■ **What to work on**: Say the data back exactly as it is written below.

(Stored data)
____________

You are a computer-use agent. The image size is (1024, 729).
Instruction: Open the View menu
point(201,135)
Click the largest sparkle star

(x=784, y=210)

____________

■ **Expected answer**:
You are a computer-use agent. The image size is (1024, 729).
Instruction: Open the View menu
point(201,135)
Click the largest sparkle star

(x=784, y=210)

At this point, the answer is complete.